Korean Journal of Veterinary Research 1993;33(4):701-710.
Studies on antitumor effects of pine needles, Pinus densiflora Sieb.et Zucc
Jeong-jo Mooon1, Young-bok Han1, Jin-suk Kim2
1Institute of Experimental Tumor
2Department of Veterinary Medicine, College of Animal Husbandry, Konkuk University
솔잎, Pinus densiflora Sieb.et Zucc., 의 항암효과(抗癌效果)에 대한 연구(硏究)
문정조1, 한영복1, 김진석2
1실험종양연구소
2건국대학교 축산대학 수의학과
Abstract
The pine needles, Pinus densiflow Sieb. et Zucc., which is a feed for goats showing a low incidence rate of cancer were evaluated to confirm the potent anticancer effects, with or without several conventional anticancer drugs. The pine needles collected from Mt. Buk-Han located near Seoul were extracted with 95% methanol and methand and concentrated.
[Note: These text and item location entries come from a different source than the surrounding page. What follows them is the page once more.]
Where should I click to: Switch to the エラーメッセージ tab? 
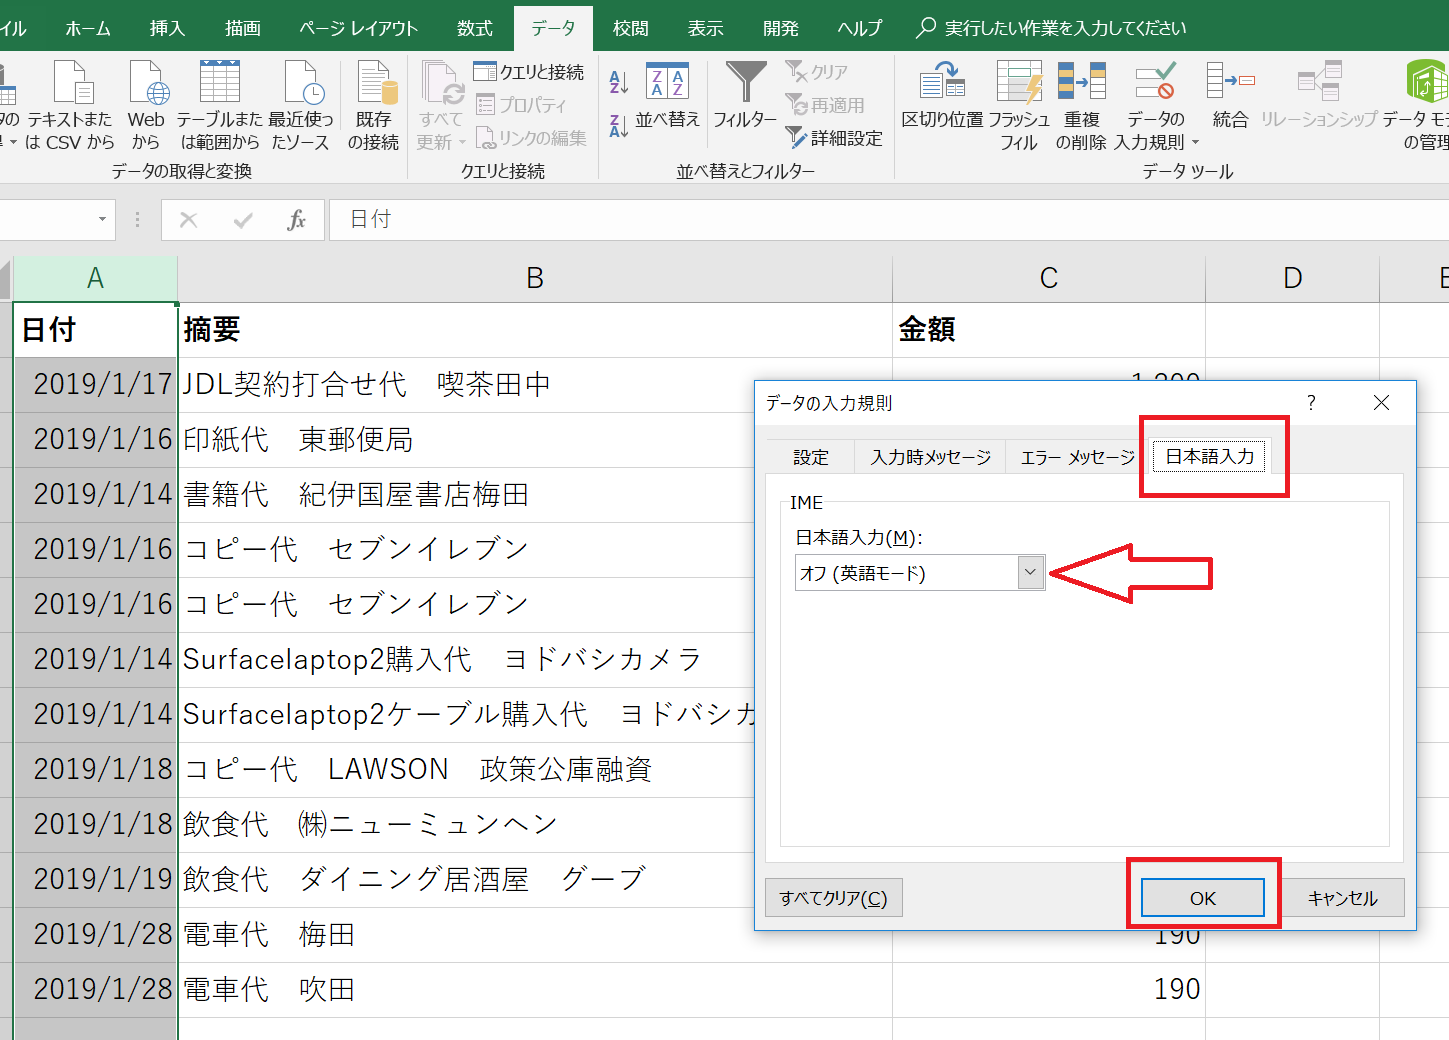click(1077, 457)
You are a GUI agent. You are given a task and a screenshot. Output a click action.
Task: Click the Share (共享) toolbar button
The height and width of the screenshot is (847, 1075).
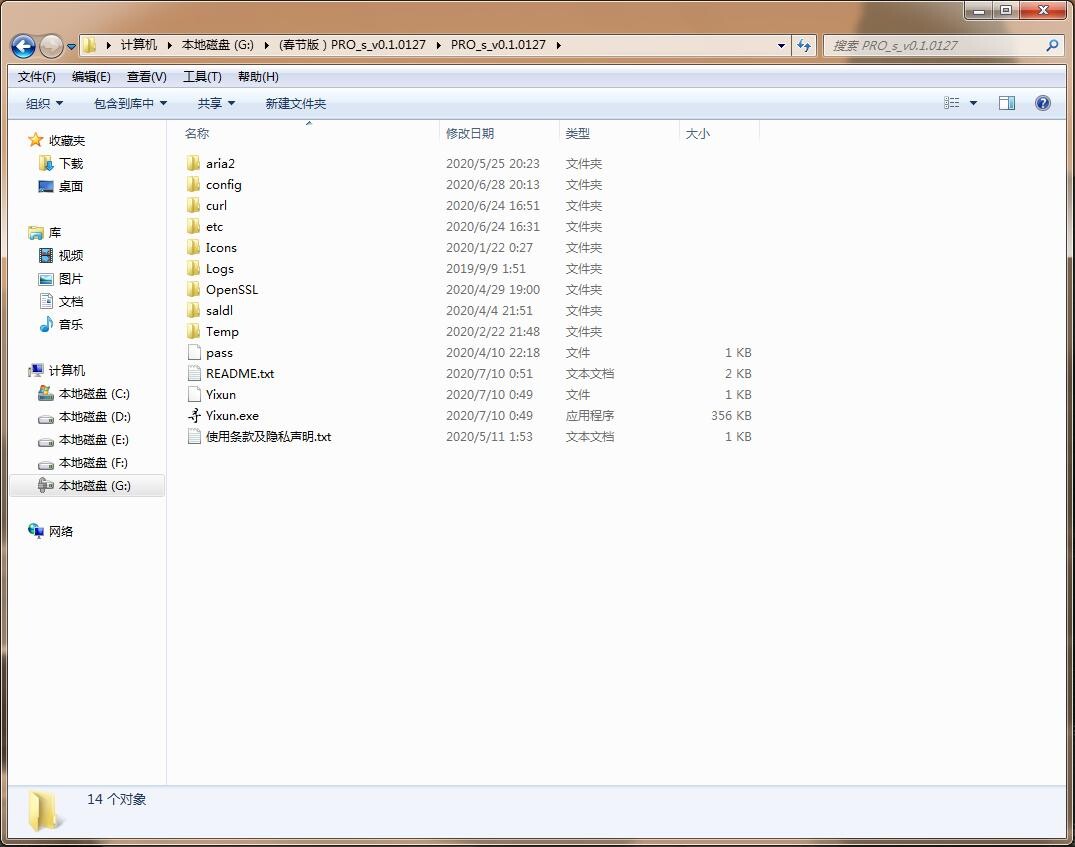pos(216,103)
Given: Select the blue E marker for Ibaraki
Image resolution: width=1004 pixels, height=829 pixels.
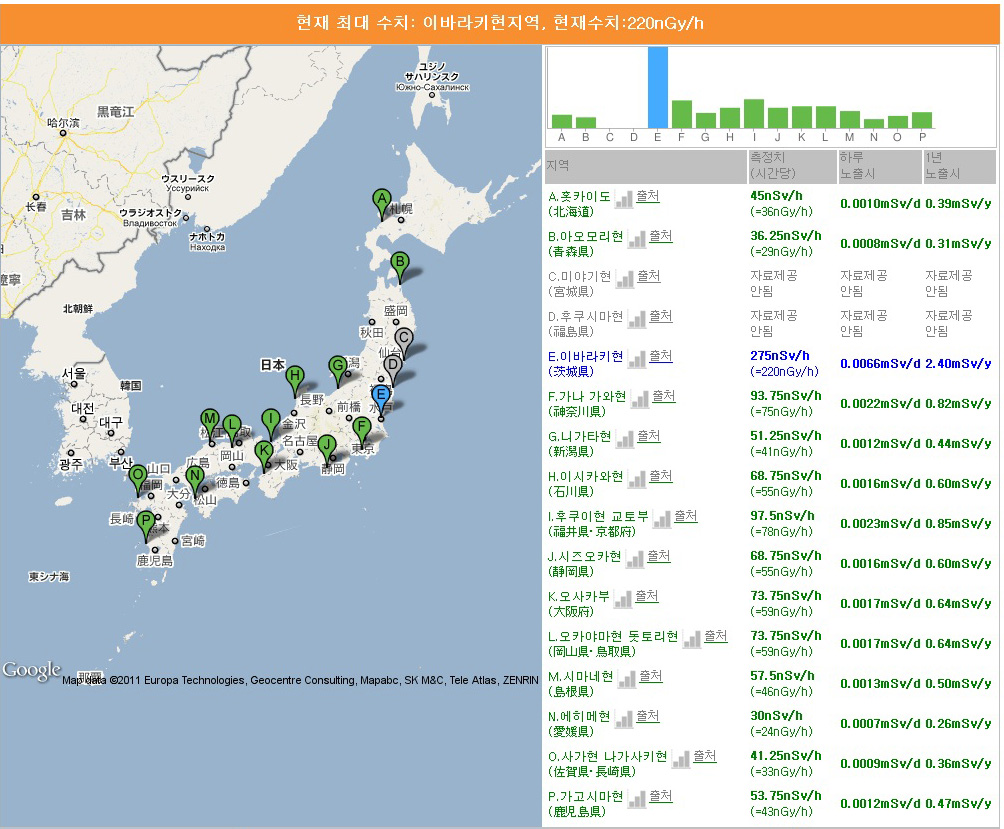Looking at the screenshot, I should [x=381, y=396].
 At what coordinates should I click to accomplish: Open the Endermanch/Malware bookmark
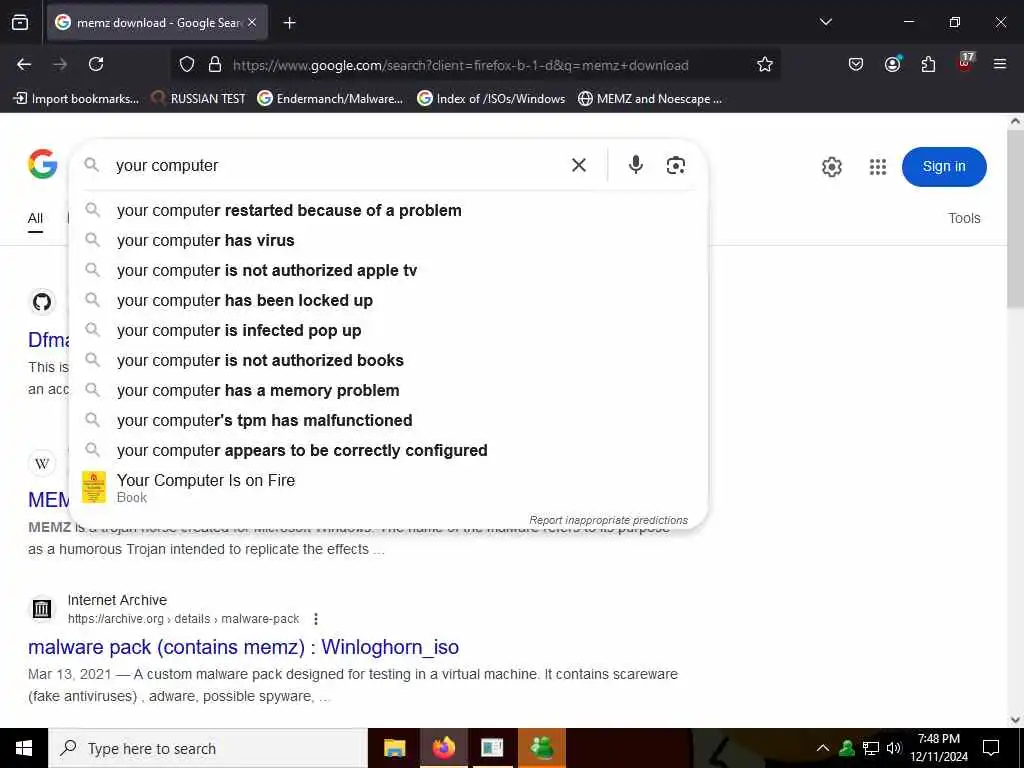(x=330, y=99)
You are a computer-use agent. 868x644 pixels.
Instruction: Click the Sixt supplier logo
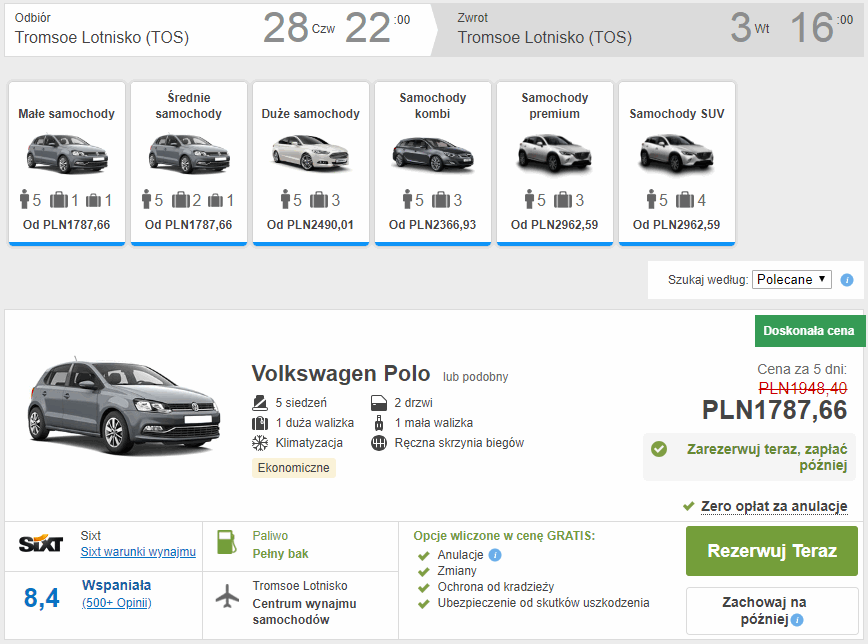41,544
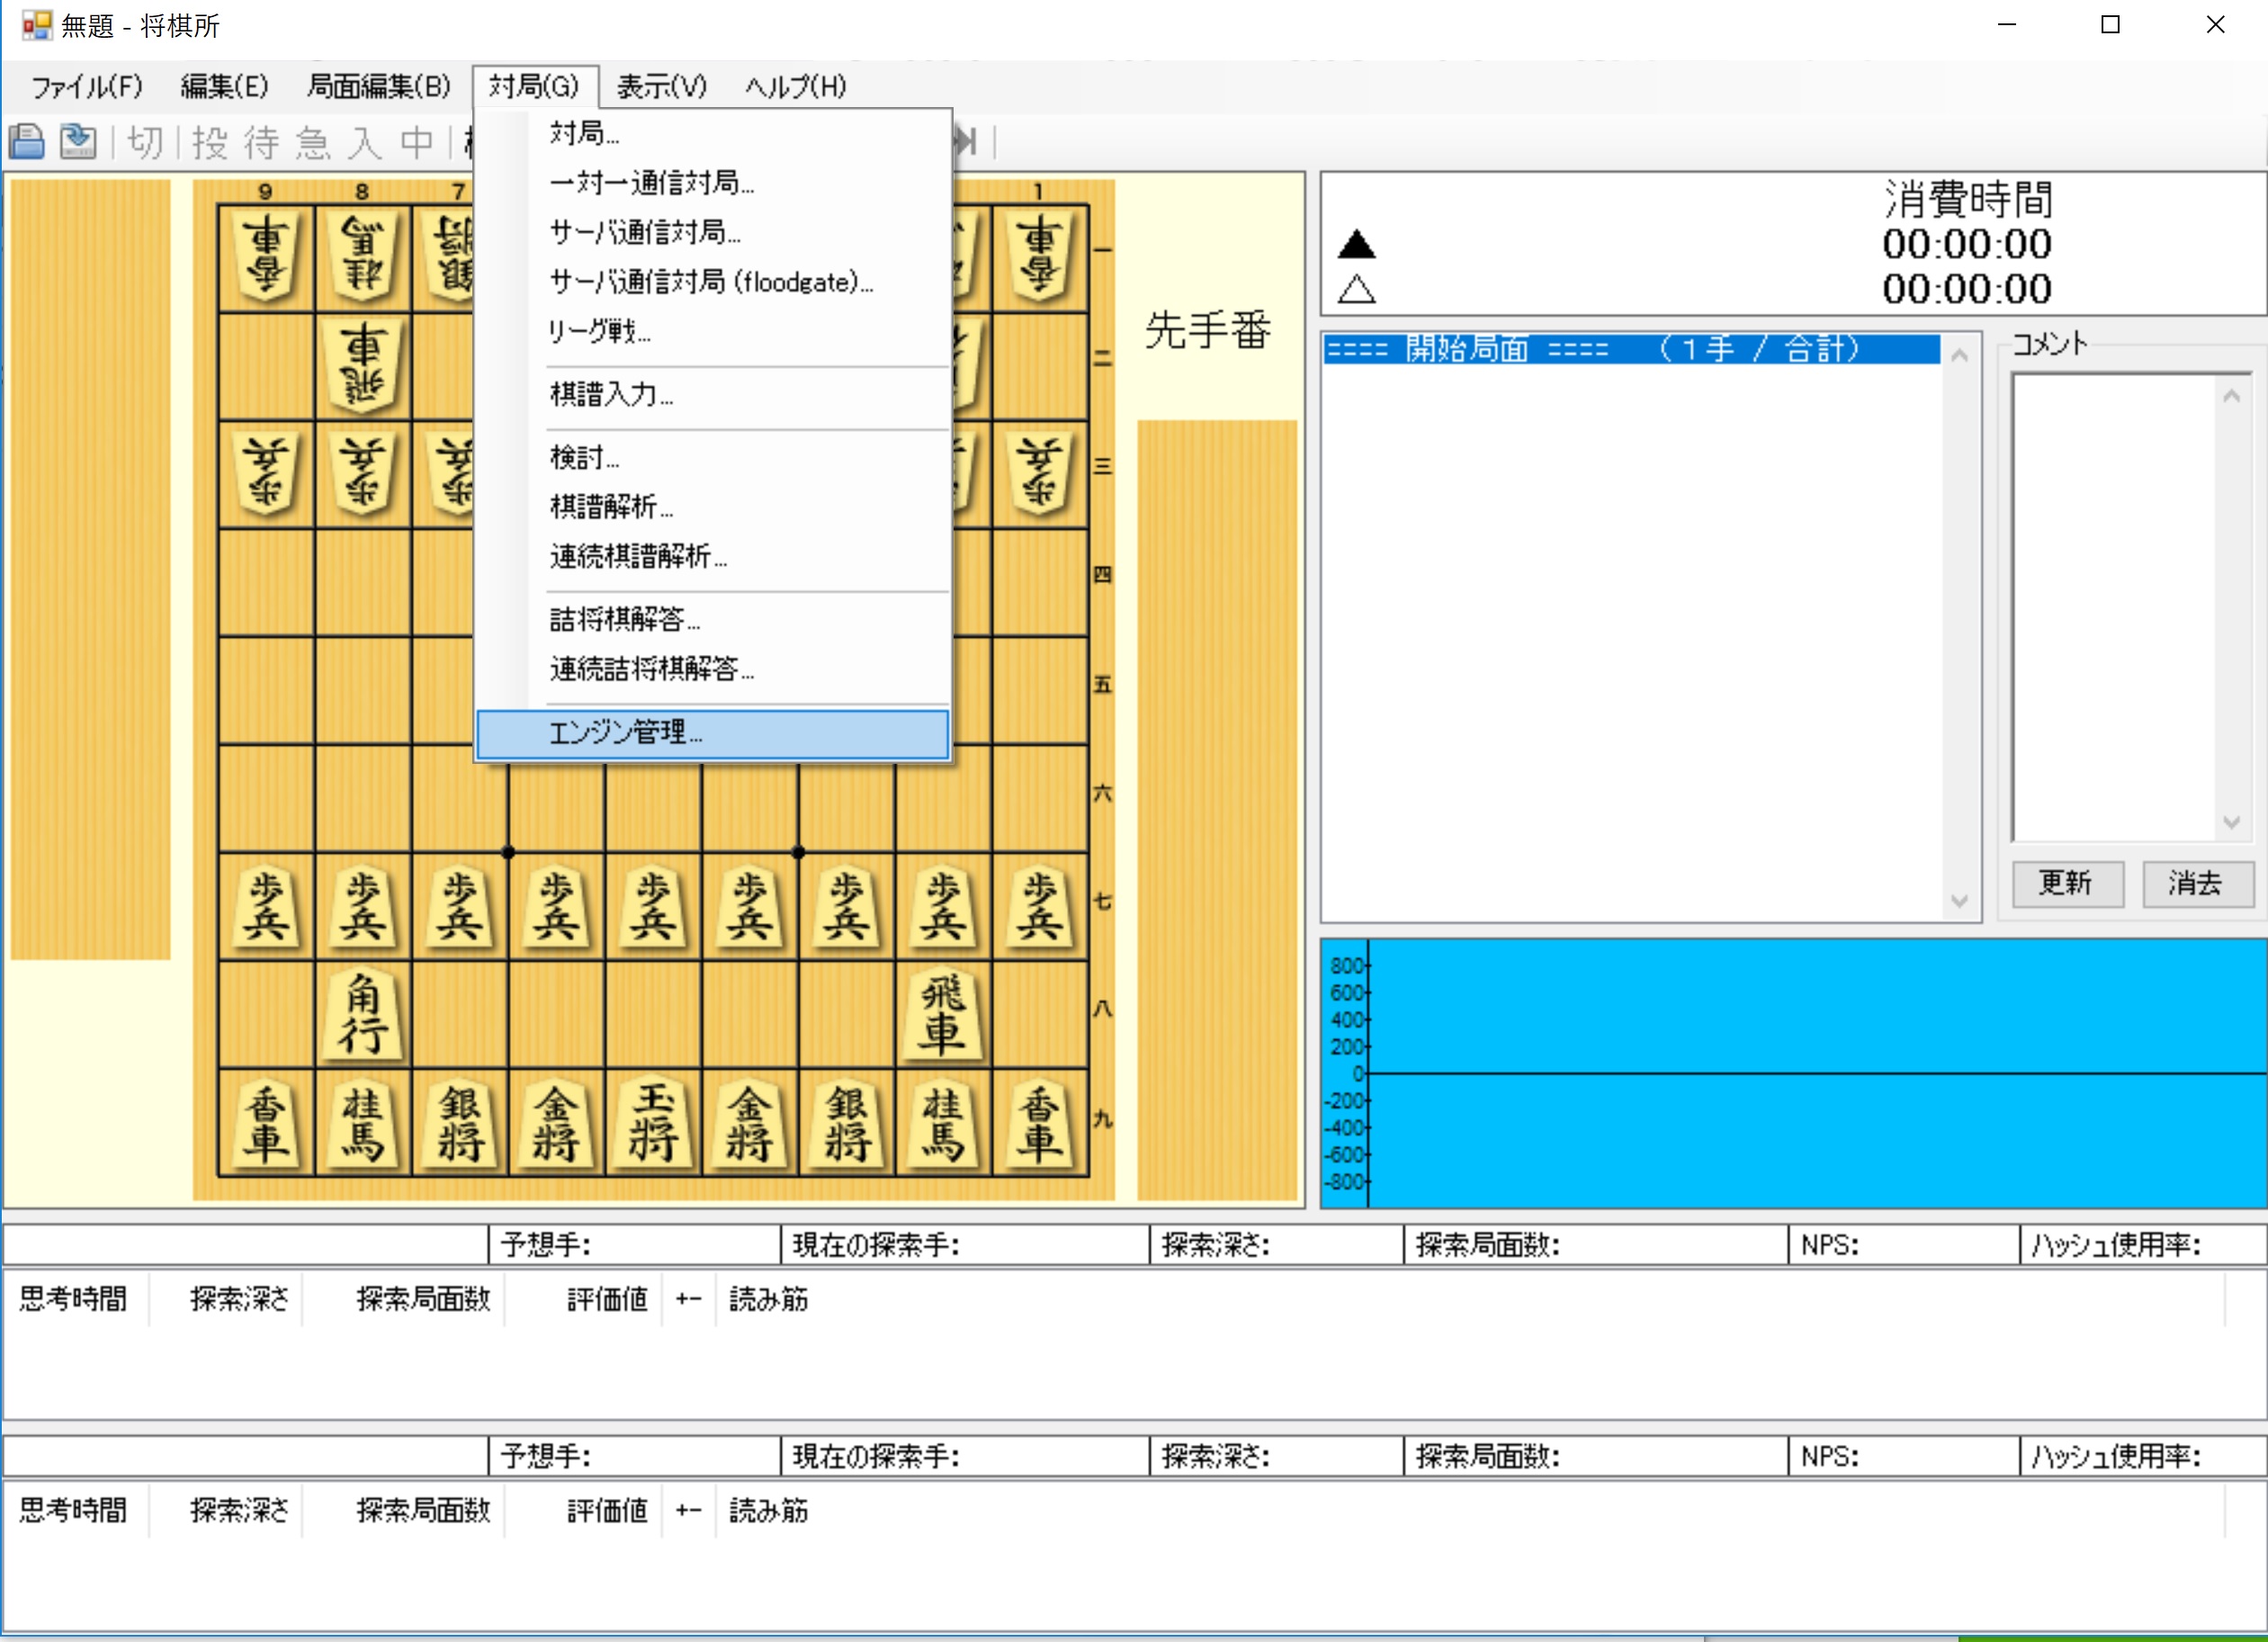
Task: Click the 待 takeback toolbar button
Action: [261, 143]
From the methanol extract, SOM-A, was extracted dichlormethane and SOM-B was extracted with ethyl acetate. SOM-C was extracted with distilled water. These extracts were tested for their antitumor activities in vitro and in vivo. Among them, SOM-A and SOM-C exhibited potent antitumor activities described as belows. 1. The cytotoxic effects of SOM-A and SOM-C were examined against in vitro cultured murine and humman tumor cells. SOM-A showed strong cytotoxicity against human tumor cell lines and SOM-C showed strong cytotoxicity against murine tumor cell lines tested. 2. The antitumor effects of SOM-A and SOM-C were examined against P388 and L1210 of mouse ascitic tumors. The highest mean survival time(MST) ration was 151%(P388) for SOM-C(90mg/kg). 3. To compare the antitumor effects of SOM-A, SOM-B, and SOM-C against solid tumors, S-180 and Ehrlich carcinoma were implanted subcutaneously to mice on Day O. The drugs were given intraperitoneally to mice once a day on Days 1-20, and the tumor weights were measured on Day 21. SOM-A showed inhibition of tumor growth more than 50% in the experiment on S-180 and Ehrlich, and SOM-C also markedly inhibited tumor growth. However, SOM-B had no effect. 4. SOM-C combined with ${alpha}$-interferon and SOM-C combined with Mitomycin-C enhanced the antitumor activities against murine ascitic tumors P388 leukemia.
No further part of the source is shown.